In Awodey's Category Theory a category is defined as follows.
A category consists of the following data,
Objects: $A, B, C,\ldots$
Arrows: $f,g,h,\ldots$
For each arrow $f$ there are given objects, $$\operatorname{dom}(f),\ \ \operatorname{cod}(f)$$ called the domain and codomain of $f$. We write $f : A → B$ to indicate that $A = \operatorname{dom}(f)$ and $B = \operatorname{cod}(f)$.
Given arrows $f : A → B$ and $g : B → C$, that is, with $\operatorname{cod}(f) = \operatorname{dom}(g)$ there is given an arrow $g \circ f : A → C$ called the composite of $f$ and $g$.
For each object $A$, there is given an arrow $1_A : A → A$ called the identity arrow of A.
These data are equired to satisfy the following laws,
Associativity: $$h \circ (g \circ f)=(h \circ g) \circ f$$ for all $f : A → B, g : B → C, h : C → D$.
Unit: $f \circ 1_A = f = 1_B \circ f$ for all $f : A → B$.
My questions are,
What do we mean when we say that a category "consists of" something? Do the functions and objects "belong to" the category in some more general sense of $\in$ as in $\sf{ZFC}$?
Presumably, here Awodey talks of "collection of objects" and "collection of arrows" but what precisely is a collection here? Will it be sets? classes? or, something else?
What is(are) the difference(s) between data and laws?
As has been hinted in Q the Platypus's answer below, I think we may define a category to be a triple of obljects, arrows and composition. But then we need to know whether we are taking the notion of triple as a primitive notion. For if not, then naturally the question is, what is the definition of a triple?
This question is not really about category theory itself (though category theory is the first subject in which the issue you are running into cannot be easily swept under the rug). 1. and 2. could be equally well asked of set theory and basic algebra
Slightly more subtle is 3. but it can be asked in algebra
The answers to 1. and 2. is that you have to set up some theory that allows you to talk about collections. The standard theory do this with is first-order logic, in which every formula with free variables is a description of a collection (aka a class), and these collections may also be described by auxillary functions and relations.
Set theory is then a particular collection with an auxillary relation called "belonging" ($\in$) that satisfies certain axioms (e.g. ZFC). We call the objects that constitute this collection sets.
Peano arithmetic is another collection, called the natural numbers, equipped with a designated object $0$ and special function called "successor" subject to certain axioms. This is different (but related) to the natural numbers considered as a set, because any set determines a collection of its elements with properties mirroring the properties of the set.
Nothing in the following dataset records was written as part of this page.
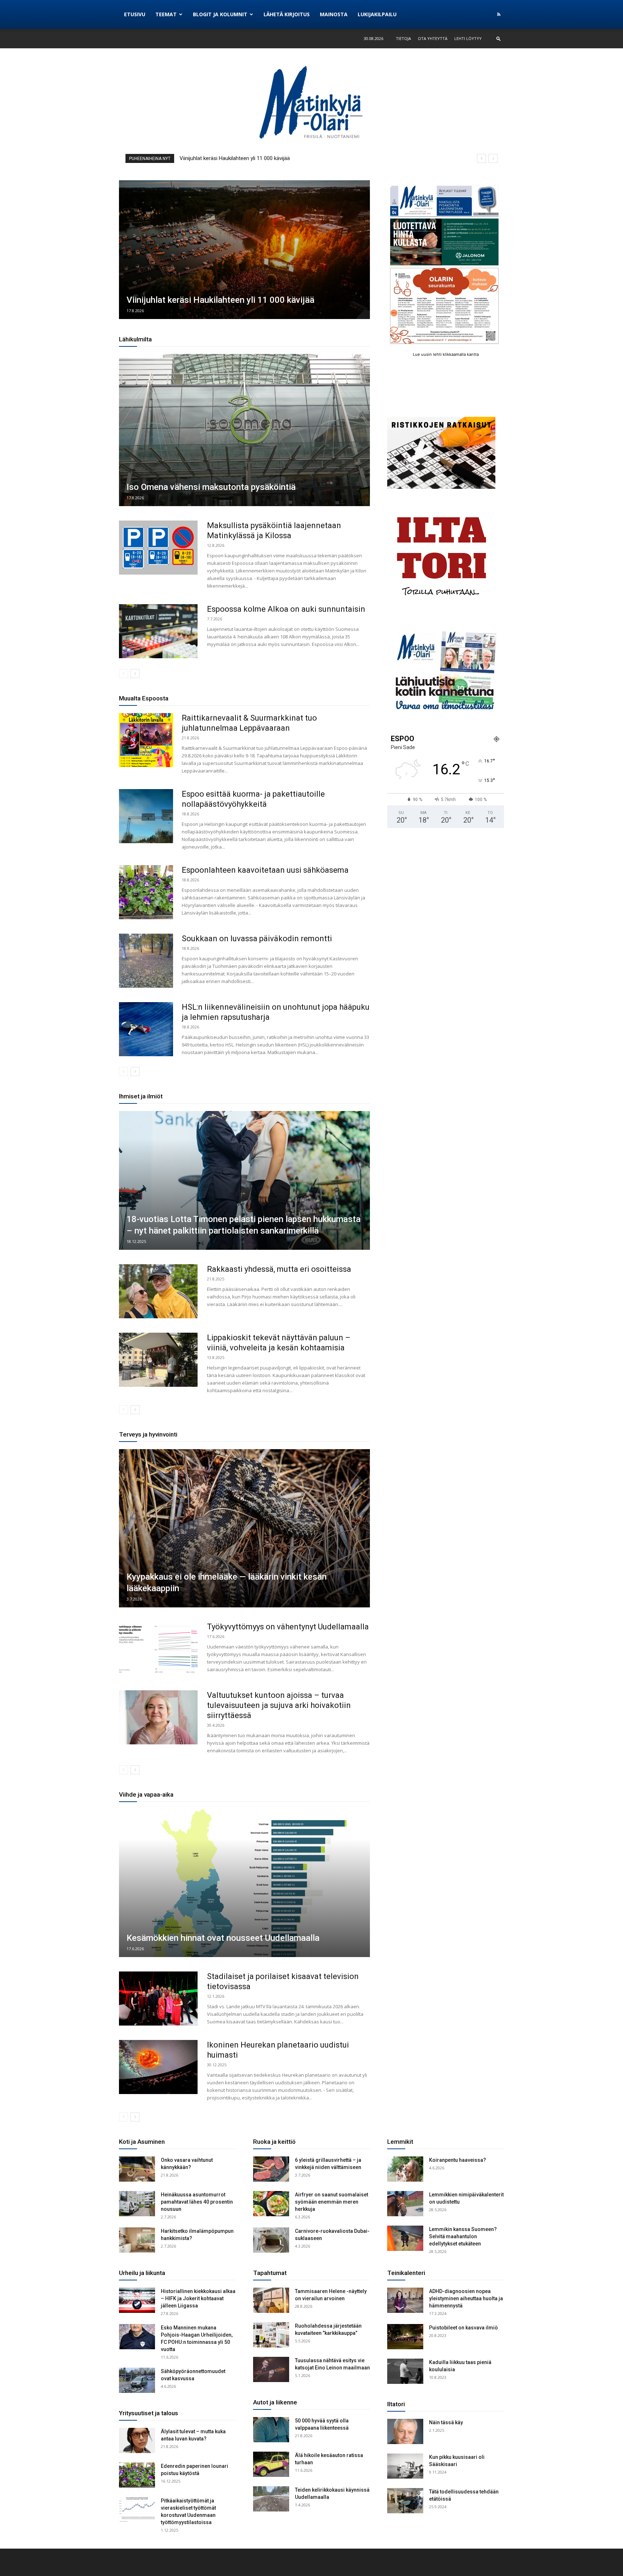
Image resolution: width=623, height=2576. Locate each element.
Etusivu (134, 14)
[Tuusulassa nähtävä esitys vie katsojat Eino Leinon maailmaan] (271, 2369)
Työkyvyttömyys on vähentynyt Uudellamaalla (288, 1626)
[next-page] (135, 673)
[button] (498, 38)
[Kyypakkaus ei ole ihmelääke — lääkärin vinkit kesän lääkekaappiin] (244, 1528)
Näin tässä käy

Categories in general are (or rather, can be presented as) a pair of collections in the above sense (collections described by formulas with free variables in first-order logic) known as the collections of objects and collections of morphisms, equipped with auxillary functions and relations between them (identity, domain, codomain, partially-defined composition), satisfying certain axioms (identity, associativity).
Things get complicated because if you also have a fixed set theory (e.g. ZFC), then you can build categories as the collections of elements of pairs of sets equipped with set-functions and relations that satisfy the appropriate axioms. These would be so-called small categories. A fundamental category is then the category of sets because traditional mathematics is built on top of it, so you have to study the interactions of set theory (i.e. the category of sets) with all the other categories, paying attention to which ones are small and which ones are large.
A further complication is that there is no class of all class functions, for the same reason there is no set of all sets. But there is a class of all class functions whose domain is a set, i.e. a small class. So, because categories can be large, when constructing categories and generally thinking about them you have to pay attention to size issues, to whether they are small (given by classes of elements of some set or not).
People find this to be annoying to deal with by hand, so instead they enlarge ZFC with an "axiom of universes", which asserts there is a set all of whose elements form a collection satisfying the axioms of ZFC. Such sets are then called small, the others called large, and you can then go through category theory without having to learn about first-order logic and only using this extension of ZFC in a naive fashion. Doing this, you no longer have a category of ALL sets, but you work instead with the category of small sets.